Saved data entries:
________________________

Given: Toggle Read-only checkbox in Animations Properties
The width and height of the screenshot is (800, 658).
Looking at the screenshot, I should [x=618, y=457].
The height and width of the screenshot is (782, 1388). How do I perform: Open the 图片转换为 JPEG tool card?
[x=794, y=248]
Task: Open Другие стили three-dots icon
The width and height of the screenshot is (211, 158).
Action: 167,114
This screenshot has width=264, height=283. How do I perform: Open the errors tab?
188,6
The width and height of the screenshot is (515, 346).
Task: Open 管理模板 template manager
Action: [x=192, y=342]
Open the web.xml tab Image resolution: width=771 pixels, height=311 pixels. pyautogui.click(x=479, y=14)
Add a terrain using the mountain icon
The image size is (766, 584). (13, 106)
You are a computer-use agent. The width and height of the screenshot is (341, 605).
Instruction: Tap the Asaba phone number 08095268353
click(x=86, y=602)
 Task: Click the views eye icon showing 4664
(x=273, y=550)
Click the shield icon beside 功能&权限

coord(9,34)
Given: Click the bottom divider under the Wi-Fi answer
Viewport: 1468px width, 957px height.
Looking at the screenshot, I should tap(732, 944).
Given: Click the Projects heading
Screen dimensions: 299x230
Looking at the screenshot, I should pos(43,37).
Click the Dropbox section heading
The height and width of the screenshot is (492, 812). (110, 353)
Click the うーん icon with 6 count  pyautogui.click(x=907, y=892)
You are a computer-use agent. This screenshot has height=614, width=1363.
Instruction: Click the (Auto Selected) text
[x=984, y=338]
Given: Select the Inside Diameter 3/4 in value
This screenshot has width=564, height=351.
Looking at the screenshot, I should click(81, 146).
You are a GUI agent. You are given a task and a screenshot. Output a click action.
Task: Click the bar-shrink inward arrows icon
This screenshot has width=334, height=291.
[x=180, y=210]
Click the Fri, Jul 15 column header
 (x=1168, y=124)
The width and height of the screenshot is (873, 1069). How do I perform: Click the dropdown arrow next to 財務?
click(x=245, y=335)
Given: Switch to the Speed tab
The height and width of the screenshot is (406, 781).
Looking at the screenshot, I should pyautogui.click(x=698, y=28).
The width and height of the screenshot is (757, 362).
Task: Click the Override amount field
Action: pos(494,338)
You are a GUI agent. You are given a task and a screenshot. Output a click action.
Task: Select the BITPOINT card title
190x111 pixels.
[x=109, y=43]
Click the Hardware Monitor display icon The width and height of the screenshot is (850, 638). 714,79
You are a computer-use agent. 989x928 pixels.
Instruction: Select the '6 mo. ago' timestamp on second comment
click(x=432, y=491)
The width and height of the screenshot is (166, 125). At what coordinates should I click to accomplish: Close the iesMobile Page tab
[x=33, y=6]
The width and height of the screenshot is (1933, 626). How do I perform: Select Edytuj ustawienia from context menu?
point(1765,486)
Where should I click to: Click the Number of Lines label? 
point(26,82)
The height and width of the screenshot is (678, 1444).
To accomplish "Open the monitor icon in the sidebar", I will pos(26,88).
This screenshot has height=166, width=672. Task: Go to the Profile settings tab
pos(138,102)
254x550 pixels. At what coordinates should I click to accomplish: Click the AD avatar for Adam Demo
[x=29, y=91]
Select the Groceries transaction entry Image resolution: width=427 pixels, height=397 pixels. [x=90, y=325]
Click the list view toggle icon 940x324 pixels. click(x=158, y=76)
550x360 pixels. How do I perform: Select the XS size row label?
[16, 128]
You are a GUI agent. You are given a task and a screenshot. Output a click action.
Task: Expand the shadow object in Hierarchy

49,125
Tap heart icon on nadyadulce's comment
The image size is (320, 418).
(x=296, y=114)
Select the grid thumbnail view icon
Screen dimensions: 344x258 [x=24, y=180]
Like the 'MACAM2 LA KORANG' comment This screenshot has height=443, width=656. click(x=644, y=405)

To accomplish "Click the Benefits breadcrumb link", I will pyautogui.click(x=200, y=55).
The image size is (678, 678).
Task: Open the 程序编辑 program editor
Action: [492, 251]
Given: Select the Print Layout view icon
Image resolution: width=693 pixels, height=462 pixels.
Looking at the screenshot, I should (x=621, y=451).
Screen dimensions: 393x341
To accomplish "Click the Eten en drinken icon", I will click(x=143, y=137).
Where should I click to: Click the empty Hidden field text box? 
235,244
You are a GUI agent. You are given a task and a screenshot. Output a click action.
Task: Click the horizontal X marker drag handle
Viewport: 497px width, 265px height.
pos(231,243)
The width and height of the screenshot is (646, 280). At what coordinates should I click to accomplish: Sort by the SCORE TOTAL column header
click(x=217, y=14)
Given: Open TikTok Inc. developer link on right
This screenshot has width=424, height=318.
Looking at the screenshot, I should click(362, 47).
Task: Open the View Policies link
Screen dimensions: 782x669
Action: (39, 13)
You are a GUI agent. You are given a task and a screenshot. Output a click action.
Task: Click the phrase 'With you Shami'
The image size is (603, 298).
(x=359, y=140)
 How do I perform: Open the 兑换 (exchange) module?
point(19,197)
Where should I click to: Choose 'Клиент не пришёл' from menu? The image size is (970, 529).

________________________

Task statement ▸ Look above for every line with the word "computer" and copy it.

Task result ▸
You are a computer-use agent. The width and height of the screenshot is (341, 605).
You are a computer-use agent. This screenshot has height=614, width=1363.
You are a computer-use agent. 989x928 pixels.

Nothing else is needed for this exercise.